Even more impressive is the list of honorary co-sponsors, including legendary TV producer Norman Lear, Sen. Bernie Sanders and several local politicians.

Sojourner Truth is the International Human Rights Art Festival godmother and represents the highest ideals of activism. She was an African-American abolitionist and women’s rights activist, who escaped slavery with her infant daughter in 1826. After going to court to recover her son, she became the first black woman to win such a case against a white man. Image courtesy of artist.

Block expects to see a wide range of audience members. There may be people who love theater but are unfamiliar with the issues of human rights, while some people may know the issues but are new to the art world.

“You do hope to have a lot of cross-pollination there and certainly connections among the artists during these festivals, and you would hope that connections are made among people in the audience as well,” he said. “We try to draw from the widest pool possible for these kinds of things … I think it’s the kind of festival, you get a day pass for $15 or $20, and you can see four or five events in the course of the day.”

All of the festival’s offerings aren’t dance or theater-based. There are discussions and panels, including an event called Muslim Women Speak, which will have five Muslim women recounting their experiences living in the United States. There will also be a Kidsfest in the morning hours for free, hands-on activities for children. “They can come in and kind of learn about using art for advocacy purposes through hands-on activity,” Block said. “So that’s a unique offering. Get them while their young.”
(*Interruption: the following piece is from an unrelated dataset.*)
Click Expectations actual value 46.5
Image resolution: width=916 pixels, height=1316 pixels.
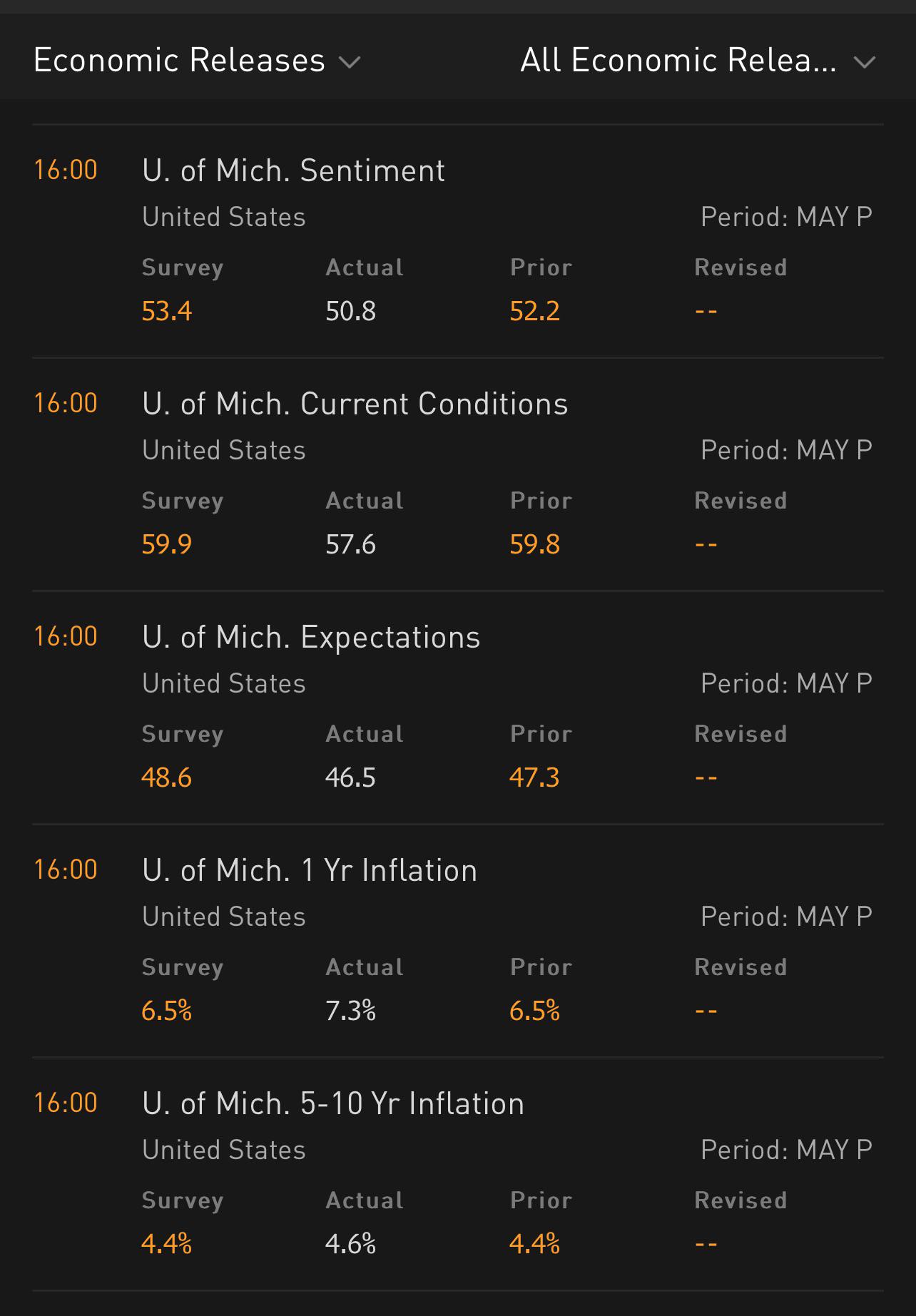tap(350, 777)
Block is a busy man in the month of March. After the festival is complete, he will gear up for the world premiere of his play Sub-Basement, which will run March 24 to April 15 at the IRT Theater. The piece is a dark comedy that explores the importance of art.
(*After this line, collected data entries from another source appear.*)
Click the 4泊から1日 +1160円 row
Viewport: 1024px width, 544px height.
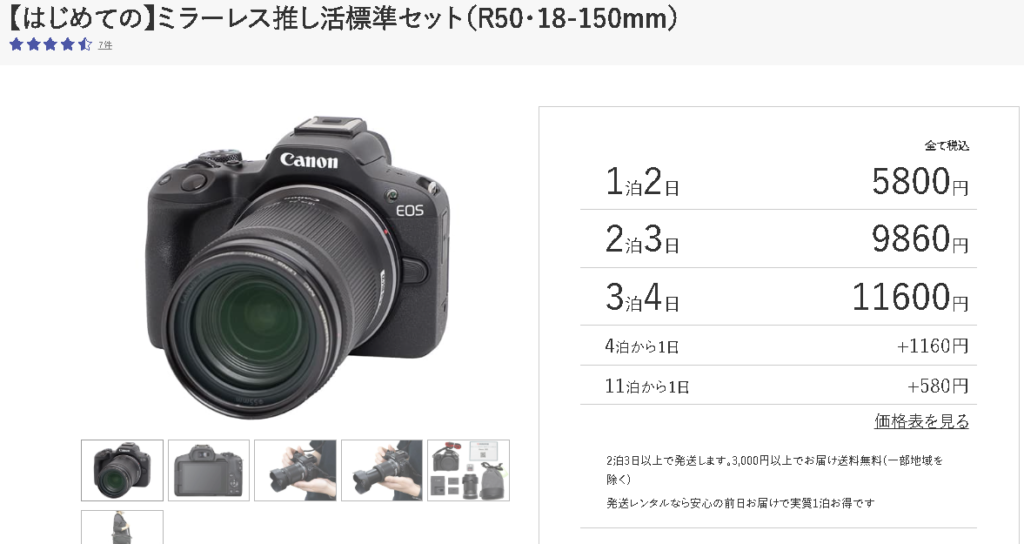[x=778, y=345]
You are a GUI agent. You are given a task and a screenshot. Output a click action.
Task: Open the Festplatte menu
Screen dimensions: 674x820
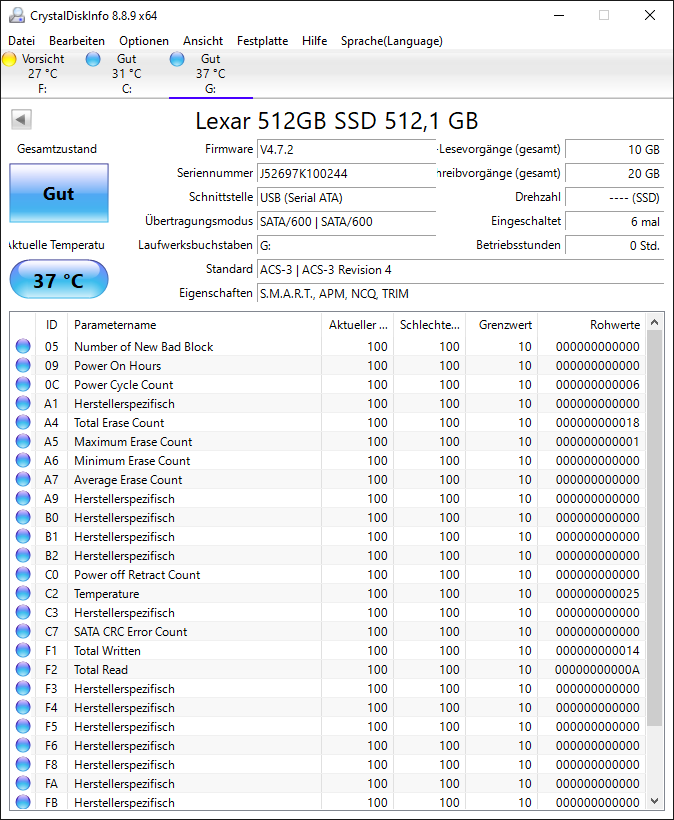(262, 41)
The main character is a woman struggling over an important decision in her life. Does she become a Royal Canadian Mounted Police officer, like her father wants, or a poet and possibly homeless? “That’s a development process that started about three years ago with Athena Theatre Company, and I wrote a play for the producer that fit their specifications,” he said. “It’s a journey of discovery into a one-woman psyche.”

Block started his art career in Spain in the early 1990s. He was a painter who showed his work in Madrid, Lisbon and around Iberia. “Then when I moved back to the States, all of a sudden, painting had no meaning,” he said. “I mean, it had no social role in our country. … I was like, you know, I want to be socially engaged. I want to have a social voice, and I began the activist work in the late ’90s and started showing various activist projects, and then in the early 2000s, I worked with Amnesty International and the Human Rights Painting Project. And I developed a whole activist model, and then all of my art and writing got wrapped into this idea of using art for social change.”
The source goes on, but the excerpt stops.